On August 11, 2017 lightning caused by a cold frontal passage that tracked through the Alpine Lakes Wilderness started a fire about 15 miles southwest of Leavenworth, Washington. The fire expanded into the Stuart Lake and Eightmile drainages burning to the shoreline of Eightmile Lake damaging a large percentage of the lake's watershed. The fire has caused a potential change in runoff into the lake.

== Restoration ==
In 2016, Chelan County and the Washington State Department of Ecology had proposed the Icicle Strategy plan to resolve the shortage of water supply that threatened irrigation, fish habitat and passage, and tribal and non-tribal fisheries in the Icicle Creek subbasin region. The plan also managed to improve streamflow and water availability into the subbasin affected by the subsequent 2017 forest fires. In 2018, the plan was approved by the Washington State Department of Ecology.
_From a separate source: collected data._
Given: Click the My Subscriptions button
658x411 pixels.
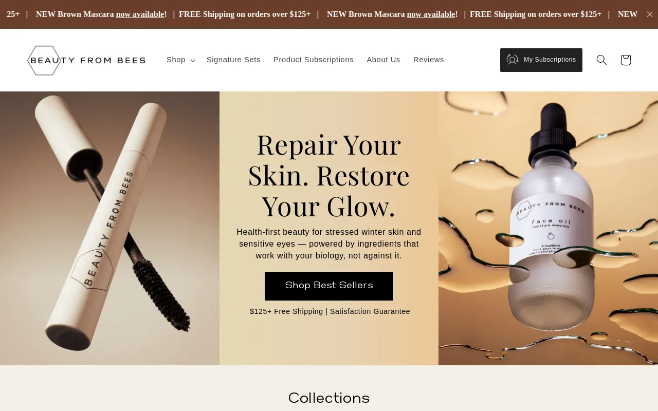Looking at the screenshot, I should pos(541,60).
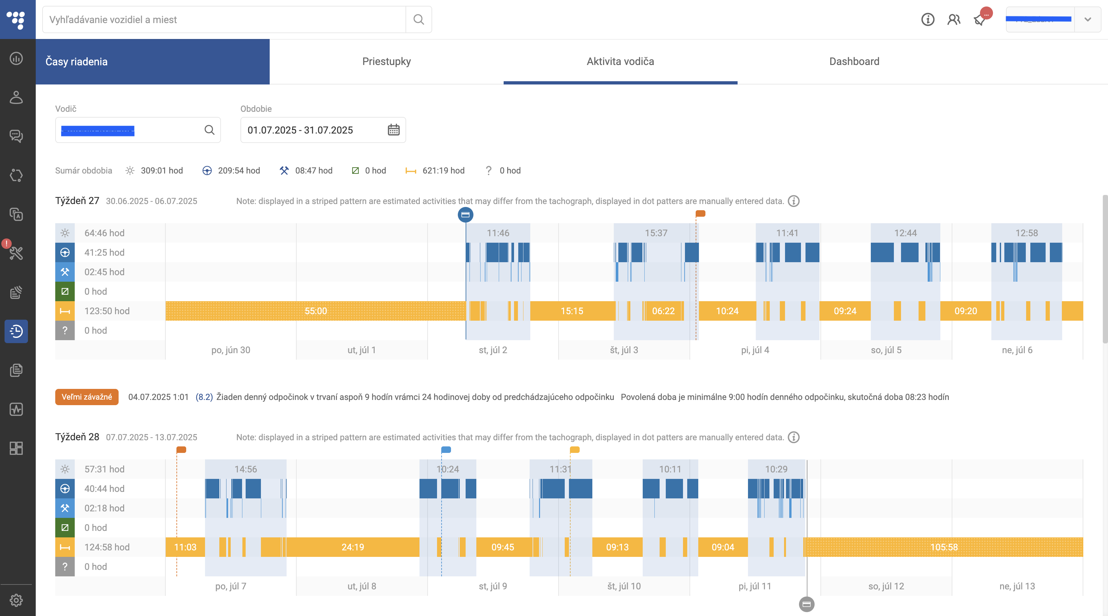Click the (8.2) violation reference link
The image size is (1108, 616).
204,397
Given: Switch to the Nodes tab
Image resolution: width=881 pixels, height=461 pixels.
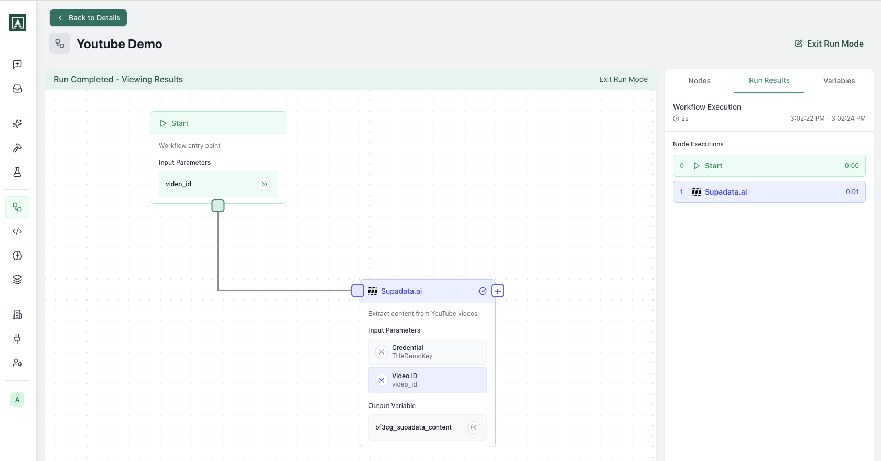Looking at the screenshot, I should tap(699, 81).
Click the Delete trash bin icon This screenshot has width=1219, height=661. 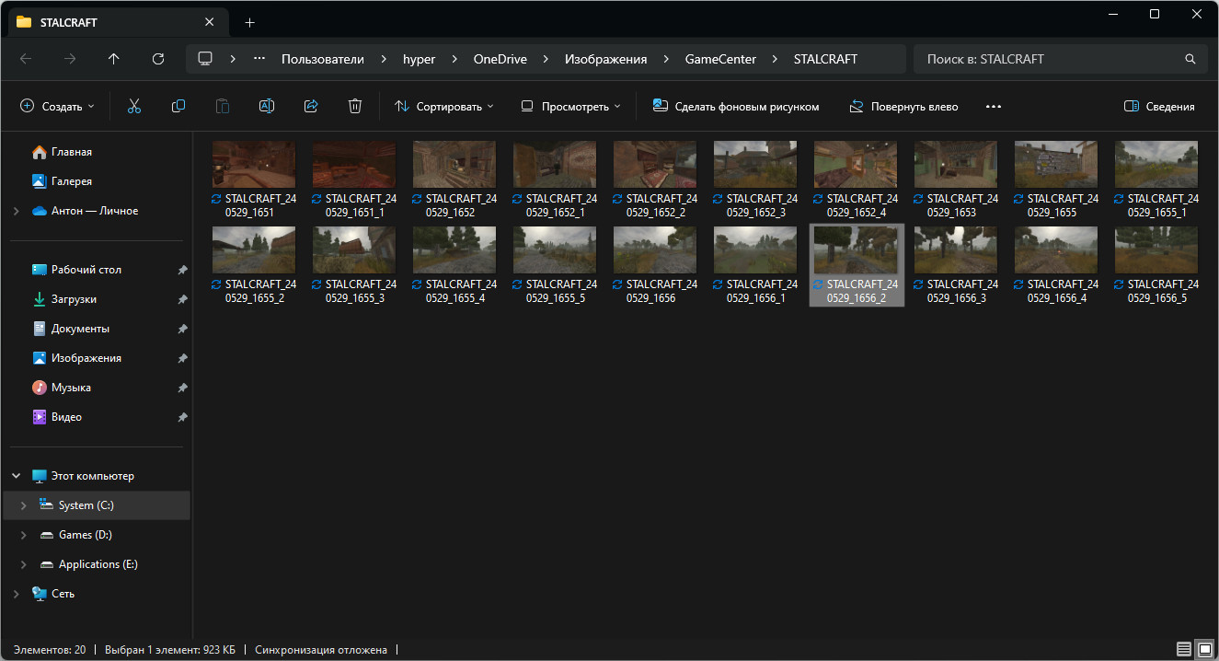point(355,107)

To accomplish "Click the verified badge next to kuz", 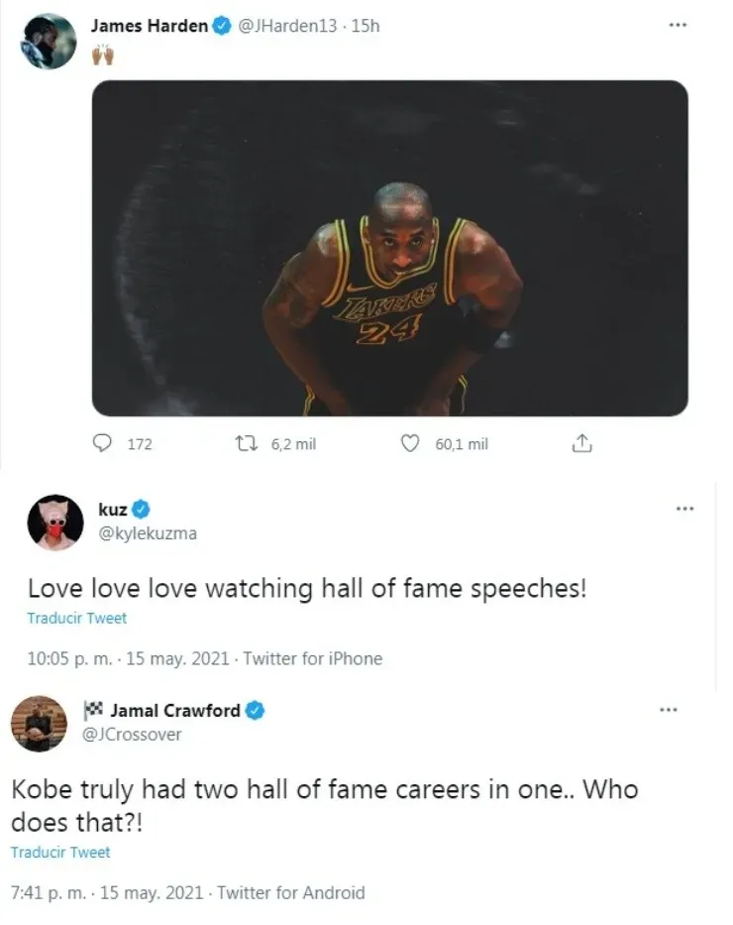I will [142, 511].
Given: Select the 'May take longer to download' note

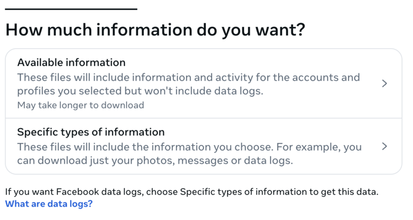Looking at the screenshot, I should tap(81, 105).
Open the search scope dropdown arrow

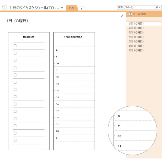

The Icicle Strategy also restored the dam infrastructure at Eightmile Lake, permitting higher levels of water storage. Although there were concerns for flooding in and around the areas surrounding the lake and the possibility of damaging trails and vegetation, the positive impacts outweighed the risks; habitat protection, fish passage, fish screening, and water conservation efficiencies.

The earthen embankment portion of the dam was restored to reposition from erosion around the north side of the rock-masonry dam which had reduced its capacity of impounding water to the full level for which it was designed and at which it historically operated. Restorations raised the water level to an elevation of approximately 4,667 feet.